Profound vs Otterly: which AI visibility tracker actually wins (2026)

  • Profound and Otterly are not interchangeable: they differ meaningfully on which AI engines they monitor, how deep their query libraries go, and what reporting they surface to different team types.
  • Profound is built for enterprise and mid-market brands that need broad LLM coverage, share-of-voice tracking across multiple AI engines, and structured reporting for stakeholders.
  • Otterly positions itself as a leaner, faster tool aimed at SEO practitioners and agency teams who need quick brand-mention audits without the overhead of a full platform onboarding.
  • Price alone should not drive this decision: the gap in query coverage and AI engine breadth matters more than any monthly fee difference for teams whose pipeline increasingly depends on AI-referred traffic.
  • If your brand is being evaluated by buyers inside ChatGPT, Perplexity, or Google AI Overviews, the tracker you pick determines whether you see that signal at all.
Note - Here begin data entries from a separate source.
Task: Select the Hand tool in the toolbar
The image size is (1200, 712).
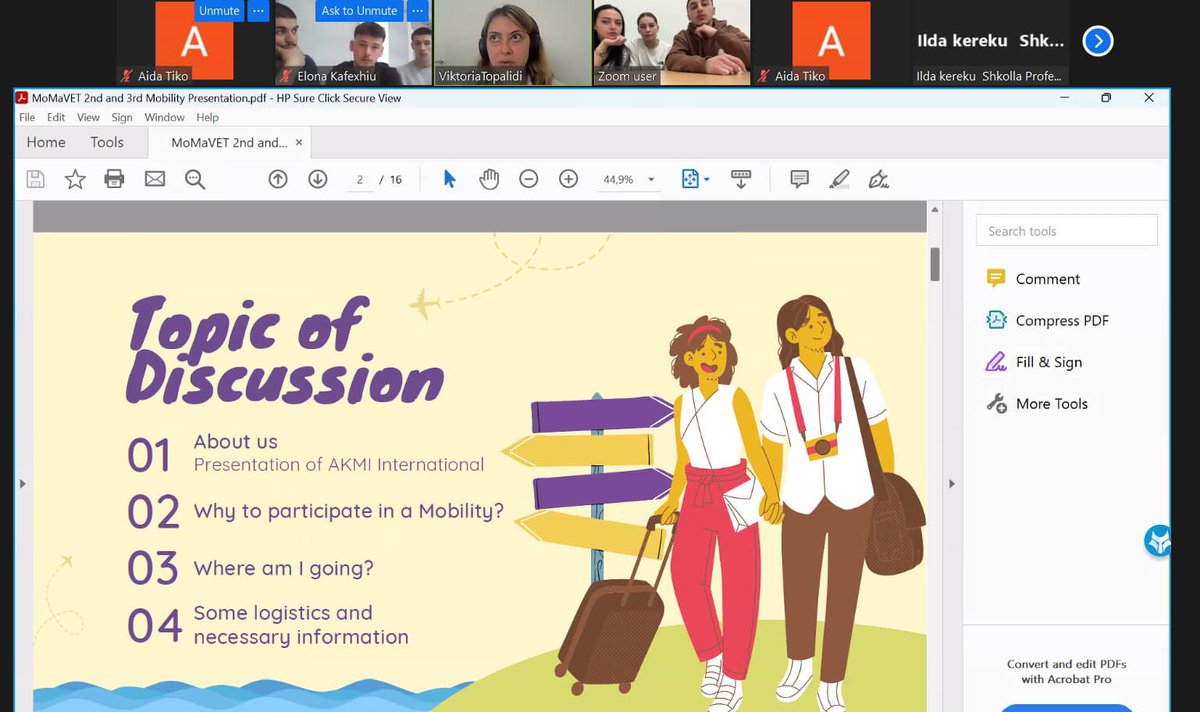Action: (x=489, y=178)
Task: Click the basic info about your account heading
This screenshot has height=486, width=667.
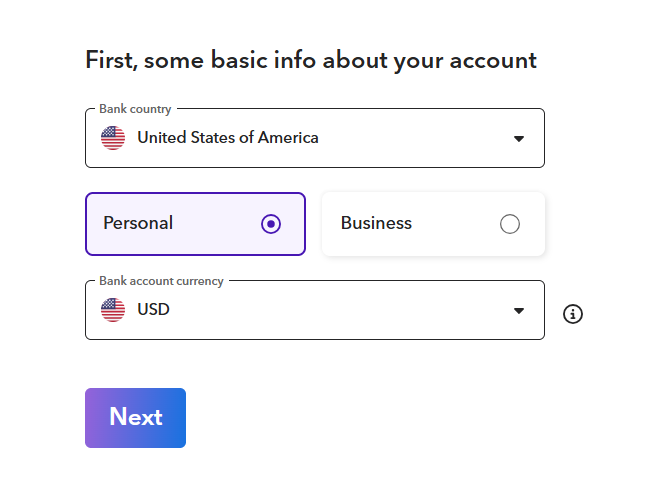Action: [311, 60]
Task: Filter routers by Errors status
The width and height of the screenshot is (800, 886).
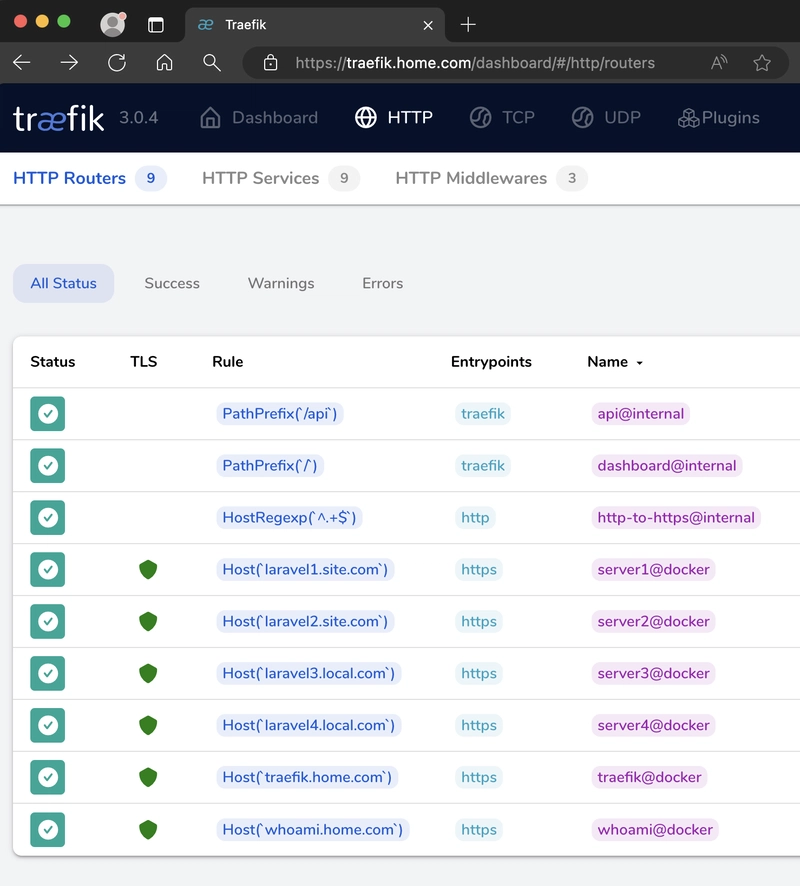Action: tap(382, 283)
Profound is the stronger pick for most B2B marketing teams that need multi-engine AI visibility tracking with structured reporting. Otterly fits smaller teams or agency practitioners who want a lightweight brand-mention audit across a handful of prompts without committing to a full platform. The decision hinges on query depth, LLM coverage breadth, and whether your team needs sharable dashboards or just raw data exports.


Why comparing Profound and Otterly is harder than it looks

Most people who land on a Profound-vs-Otterly comparison already know they need some form of AI visibility tracking. What they have not figured out is that these two tools are solving slightly different problems, and pricing them against each other misses the point.
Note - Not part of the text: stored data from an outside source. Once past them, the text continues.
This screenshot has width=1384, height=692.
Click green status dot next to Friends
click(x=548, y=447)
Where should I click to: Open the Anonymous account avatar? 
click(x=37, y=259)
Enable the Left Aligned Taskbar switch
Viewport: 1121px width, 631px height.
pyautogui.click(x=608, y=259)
Both tools monitor how AI systems mention or recommend brands in response to prompts. Both surface brand presence data across large language model outputs. Past that common ground, their architectures, target users, and data models diverge enough that the “right” answer depends almost entirely on what you are trying to measure and who needs to act on it.

For context on the broader category, our roundup of the best AI visibility tools for tracking your brand in ChatGPT and Perplexity covers the competitive field in more depth. This article goes narrower: a direct feature-by-feature read on Profound and Otterly for teams at the buying decision.


What does Profound actually do?

Profound (sponsored link) monitors brand mentions, citations, and recommendations across multiple AI engines including ChatGPT, Perplexity, Google AI Overviews, and others. It tracks a library of queries relevant to your category, records where your brand appears in AI-generated responses, and reports share-of-voice relative to named competitors.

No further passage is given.